If this blog has shown anything, it is that primulas are best. But who are second-best? It’s poppies.
These double, or peony-flowered, Papaver somniferum are grown from commercial seed, whereas most of our poppies have been self-sowing in the garden for years or came from friends’ or neighbours’ gardens.
In flower math, a double is a flower with twice as many petals as a single, or more than twice as many. There is no triple or quadruple. These poppies with twenty times the petals are still doubles.
A flower that is more than single but less than fully double is called a semi-double. Semi means half. Half a double should be a single, right? Not in flower math.
A pink fringed single.
The near white and the light purple poppies, the first to bloom and the most common, are almost finished now. The last ones will be pulled in hope of limiting cross-pollination with the doubles and the better-coloured flowers.
I don’t always notice the bees until looking at the pictures later. Morning when the light is best on the newly open poppies is also when the bees are most frequent among them.
Except for the doubles, which were planted in a row, the poppies grow where they want to grow, wherever the seeds fell. These hot pink ones are under the apple tree in a bed re-dug last fall to hold candelabra primula seedlings and galanthus bulbs that did not come through the winter.
Papaver glaucum, the tulip poppy.
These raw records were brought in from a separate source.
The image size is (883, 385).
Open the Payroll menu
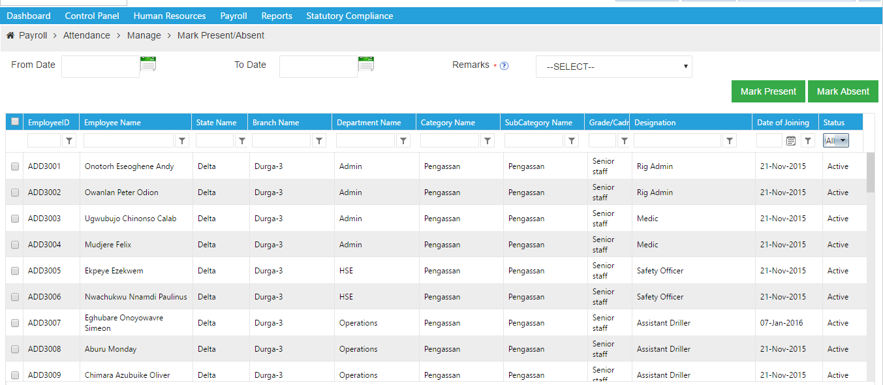coord(234,16)
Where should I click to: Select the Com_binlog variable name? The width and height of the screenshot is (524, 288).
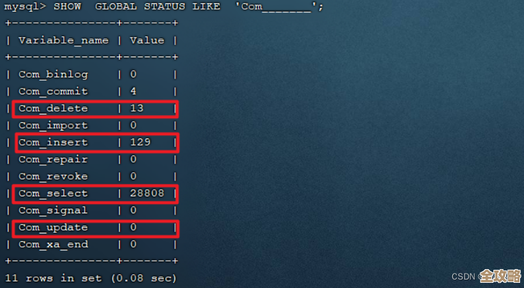coord(53,74)
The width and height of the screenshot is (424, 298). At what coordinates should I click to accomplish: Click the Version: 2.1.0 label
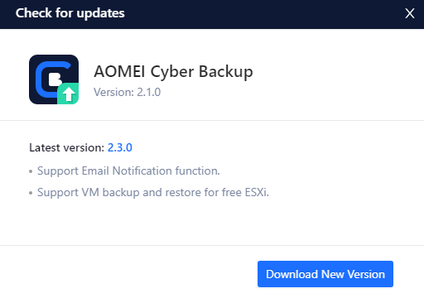pos(128,92)
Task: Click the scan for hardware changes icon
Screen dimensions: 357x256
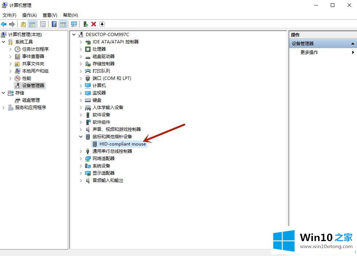Action: (74, 24)
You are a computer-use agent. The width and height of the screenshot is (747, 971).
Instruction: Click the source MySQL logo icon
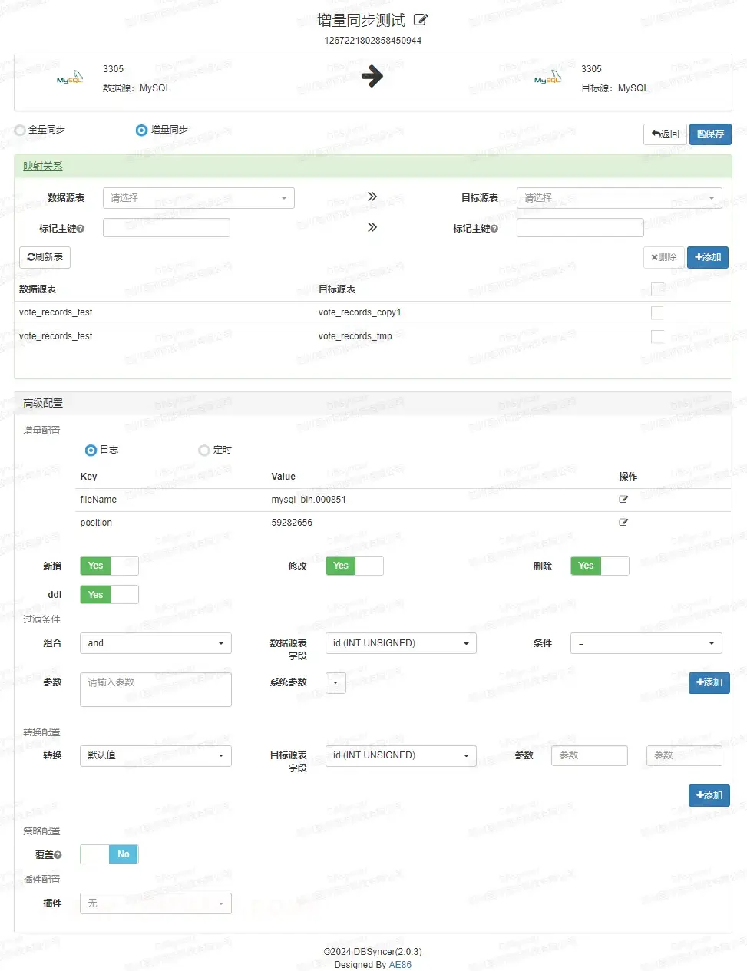click(68, 78)
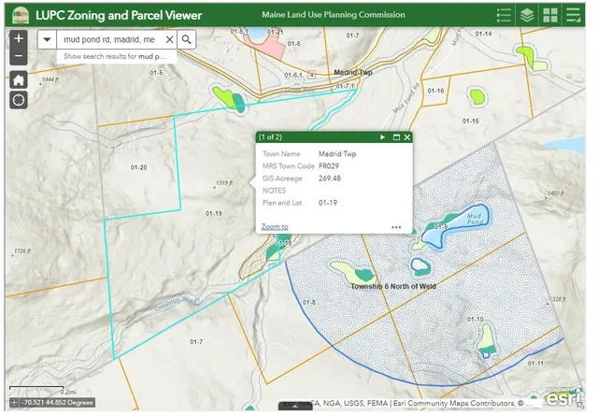
Task: Zoom in on the map
Action: point(18,40)
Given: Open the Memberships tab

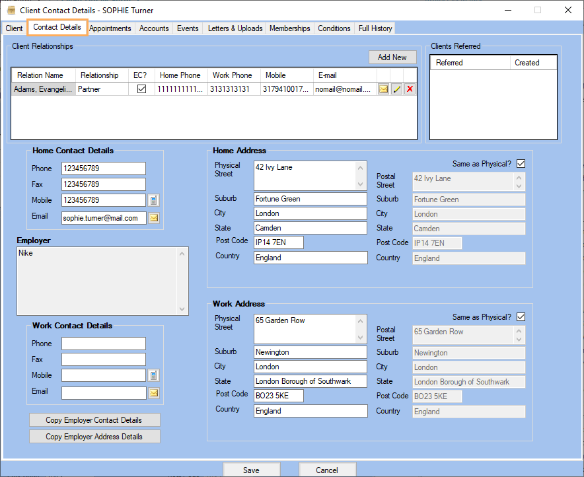Looking at the screenshot, I should tap(290, 28).
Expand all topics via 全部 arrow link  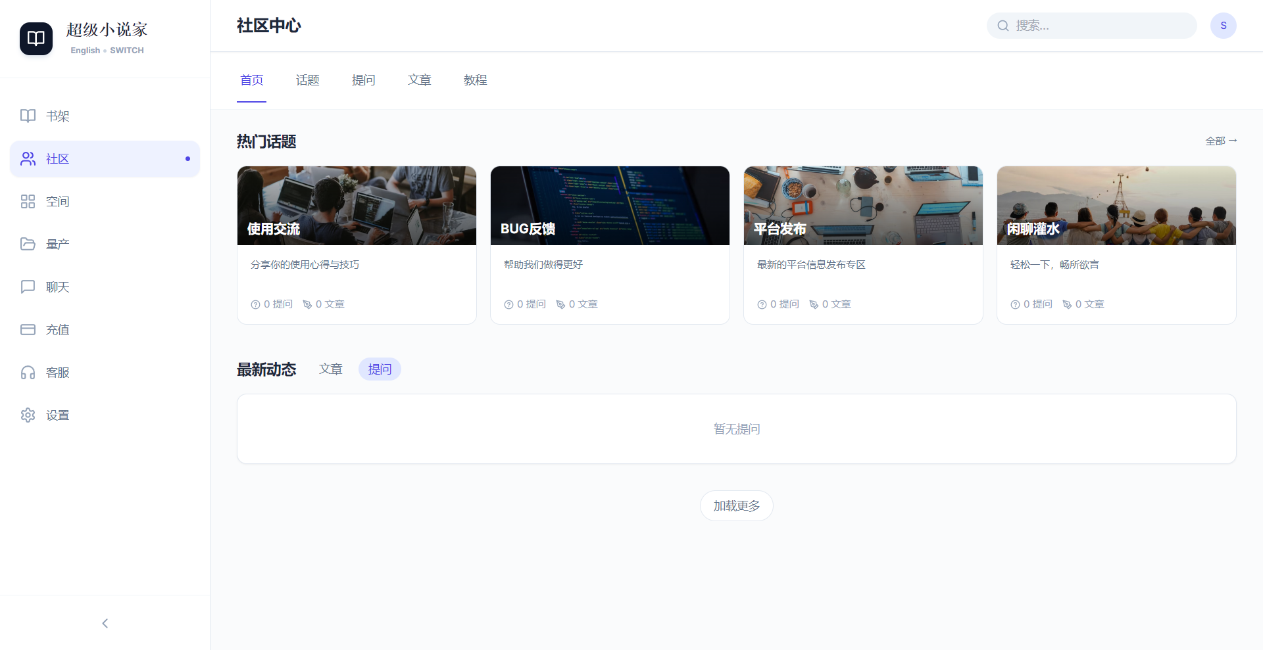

The foliage is grey-green and cabbage-like, like P somniferum‘s, and the flower, red with black spots, resembles a ladybird poppy.
This is a ladybird poppy (Papaver commutatum) right before I nipped off the first bud to force the plant to produce sideshoots, which will result in a much bigger plant with more flowers. People who talk about “tall poppy syndrome” like it’s a bad thing have never grown poppies.
Last one: a rich red semi-fringed single.